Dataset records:
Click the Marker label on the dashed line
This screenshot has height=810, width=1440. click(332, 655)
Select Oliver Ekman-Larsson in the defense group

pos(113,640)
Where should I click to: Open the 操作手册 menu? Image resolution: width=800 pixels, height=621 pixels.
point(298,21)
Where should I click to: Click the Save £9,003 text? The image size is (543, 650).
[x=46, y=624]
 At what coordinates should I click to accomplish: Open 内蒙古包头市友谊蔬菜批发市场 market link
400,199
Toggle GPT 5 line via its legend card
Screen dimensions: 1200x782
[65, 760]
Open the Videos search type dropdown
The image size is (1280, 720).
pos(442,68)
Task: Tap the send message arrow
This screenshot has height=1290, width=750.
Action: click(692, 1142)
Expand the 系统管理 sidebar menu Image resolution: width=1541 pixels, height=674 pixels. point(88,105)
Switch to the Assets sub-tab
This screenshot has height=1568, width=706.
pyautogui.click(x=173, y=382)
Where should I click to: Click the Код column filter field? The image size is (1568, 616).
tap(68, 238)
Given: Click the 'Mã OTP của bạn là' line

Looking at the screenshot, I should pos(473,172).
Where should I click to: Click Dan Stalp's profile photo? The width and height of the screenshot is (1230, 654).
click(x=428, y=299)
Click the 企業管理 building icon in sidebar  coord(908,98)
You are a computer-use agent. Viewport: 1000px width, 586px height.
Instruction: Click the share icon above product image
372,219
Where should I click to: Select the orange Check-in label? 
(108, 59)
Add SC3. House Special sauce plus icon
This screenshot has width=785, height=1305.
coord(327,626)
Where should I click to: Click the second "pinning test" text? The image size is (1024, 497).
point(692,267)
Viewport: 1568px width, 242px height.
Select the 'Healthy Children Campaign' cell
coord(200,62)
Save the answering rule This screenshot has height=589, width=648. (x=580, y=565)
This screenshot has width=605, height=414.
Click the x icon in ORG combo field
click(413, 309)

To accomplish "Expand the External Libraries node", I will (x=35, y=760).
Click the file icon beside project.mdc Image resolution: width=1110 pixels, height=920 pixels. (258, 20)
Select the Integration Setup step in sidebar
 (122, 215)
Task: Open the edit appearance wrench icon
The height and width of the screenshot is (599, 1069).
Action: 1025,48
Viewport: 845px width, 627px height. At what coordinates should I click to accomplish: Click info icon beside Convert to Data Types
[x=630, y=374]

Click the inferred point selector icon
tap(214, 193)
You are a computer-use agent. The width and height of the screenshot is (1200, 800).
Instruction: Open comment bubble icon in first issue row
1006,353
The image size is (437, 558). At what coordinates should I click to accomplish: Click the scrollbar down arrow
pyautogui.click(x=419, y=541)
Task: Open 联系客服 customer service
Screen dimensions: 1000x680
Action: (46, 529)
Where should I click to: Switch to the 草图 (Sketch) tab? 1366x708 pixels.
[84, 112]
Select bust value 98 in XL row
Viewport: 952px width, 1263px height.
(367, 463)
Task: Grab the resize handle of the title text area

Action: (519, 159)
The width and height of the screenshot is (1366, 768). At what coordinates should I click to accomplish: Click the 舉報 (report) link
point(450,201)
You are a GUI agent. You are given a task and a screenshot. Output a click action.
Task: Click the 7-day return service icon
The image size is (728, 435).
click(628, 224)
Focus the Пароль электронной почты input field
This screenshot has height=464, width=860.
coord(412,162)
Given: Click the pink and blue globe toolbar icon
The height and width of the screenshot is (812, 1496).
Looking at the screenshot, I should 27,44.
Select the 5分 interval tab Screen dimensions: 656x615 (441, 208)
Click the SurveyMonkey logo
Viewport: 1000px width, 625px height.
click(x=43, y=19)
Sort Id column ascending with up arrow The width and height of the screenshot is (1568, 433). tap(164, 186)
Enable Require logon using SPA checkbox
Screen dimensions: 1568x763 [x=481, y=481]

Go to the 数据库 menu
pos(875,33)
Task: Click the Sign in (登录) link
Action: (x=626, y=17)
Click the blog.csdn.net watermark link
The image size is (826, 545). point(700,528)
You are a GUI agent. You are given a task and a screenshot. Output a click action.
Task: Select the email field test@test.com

» **Problem details**: In the records above, how many lines contain the string "service"? State that number only.

» **Solution to this exercise**: 2